┌──
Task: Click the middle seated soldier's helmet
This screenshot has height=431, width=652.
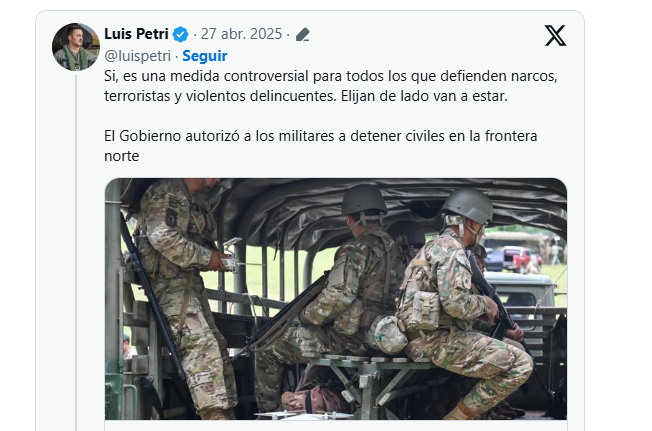Action: [x=364, y=200]
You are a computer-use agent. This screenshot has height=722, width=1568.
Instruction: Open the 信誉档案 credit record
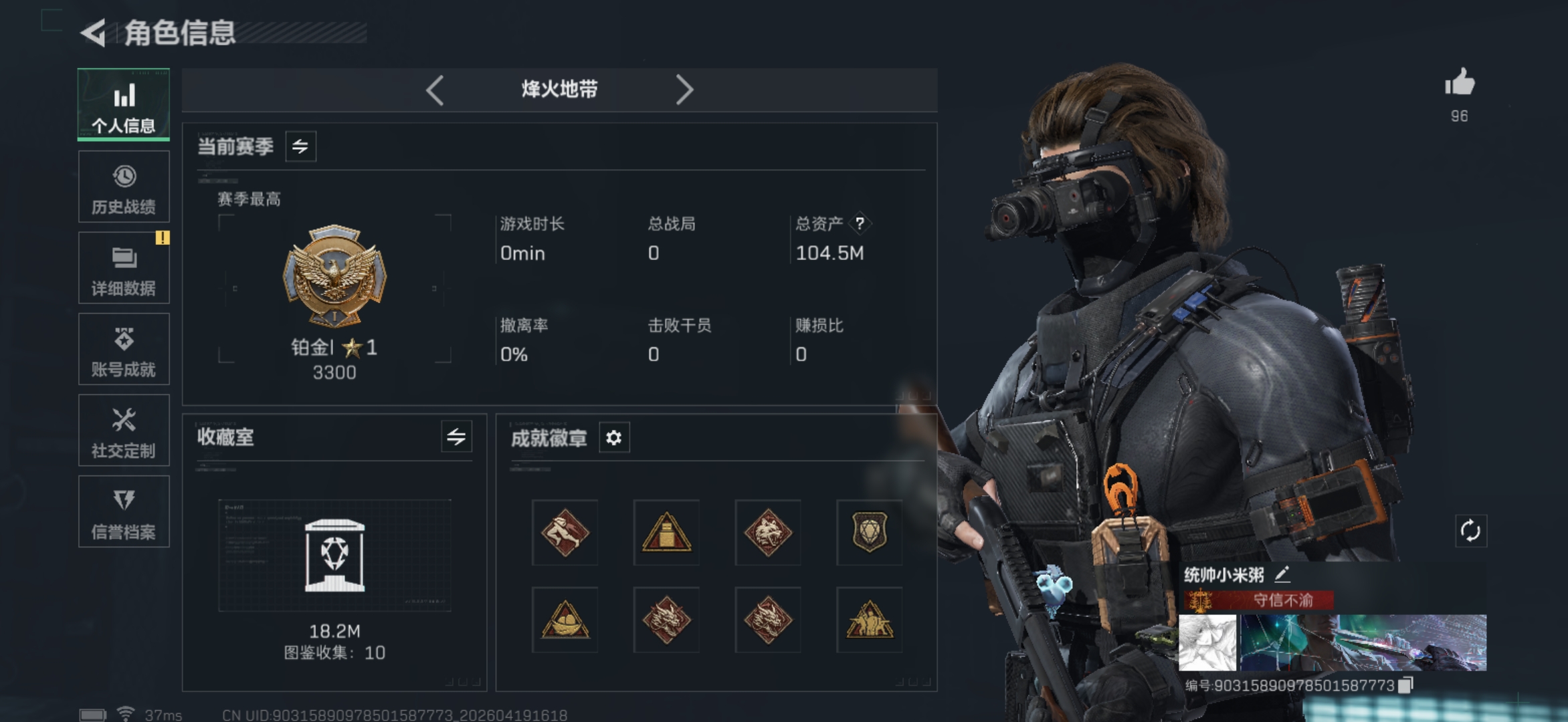point(124,512)
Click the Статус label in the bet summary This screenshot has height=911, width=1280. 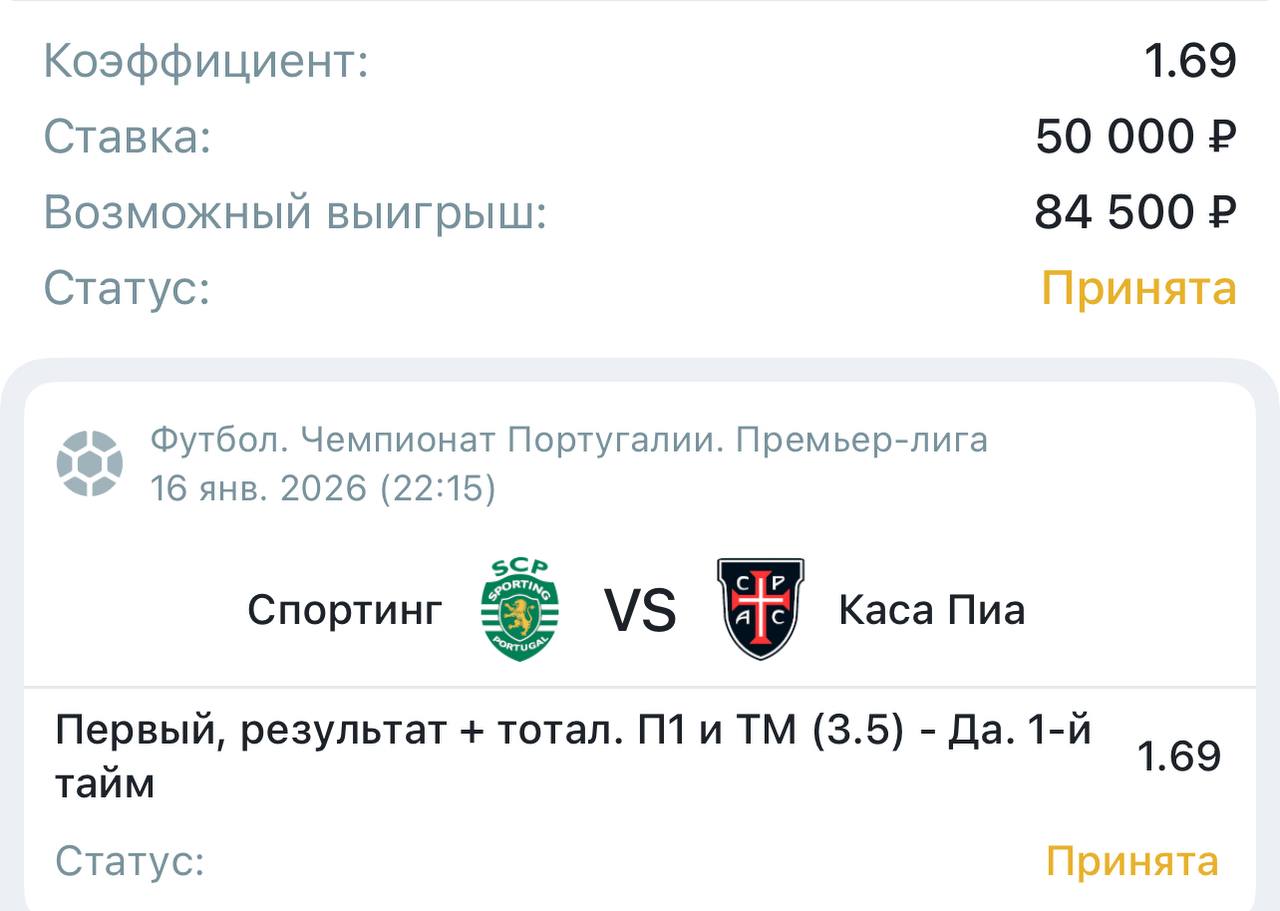click(x=127, y=289)
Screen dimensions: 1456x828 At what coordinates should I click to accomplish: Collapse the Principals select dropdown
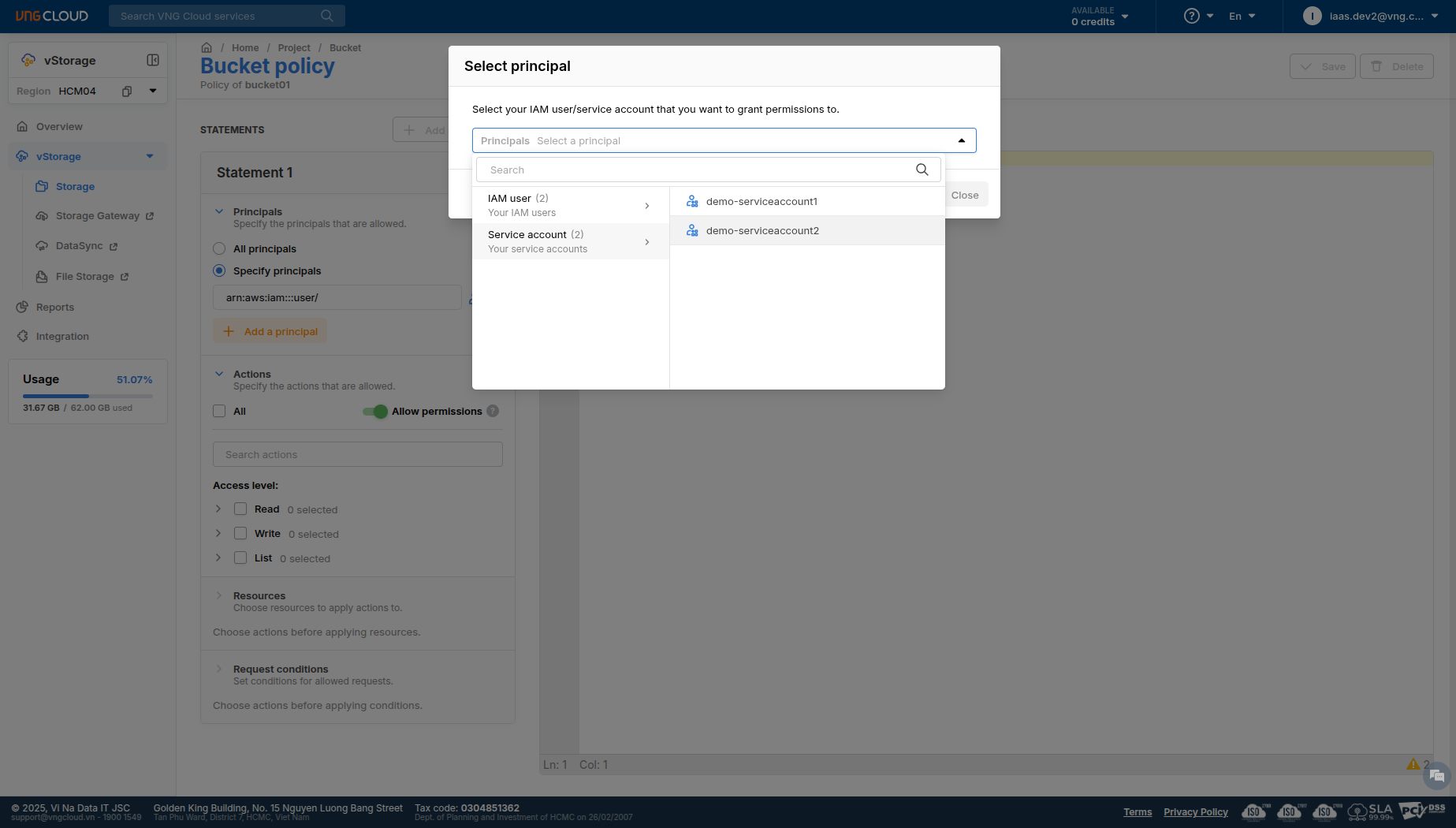click(x=961, y=140)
└──
=== Work instruction ===
Working from the line that contains "Screen dimensions: 1456x828" to the last line of the listing, please quote each line exactly, pictures excluded.

=== Exercise solution ===
Screen dimensions: 1456x828 At what coordinates should I click to accomplish: Collapse the Principals select dropdown
click(x=961, y=140)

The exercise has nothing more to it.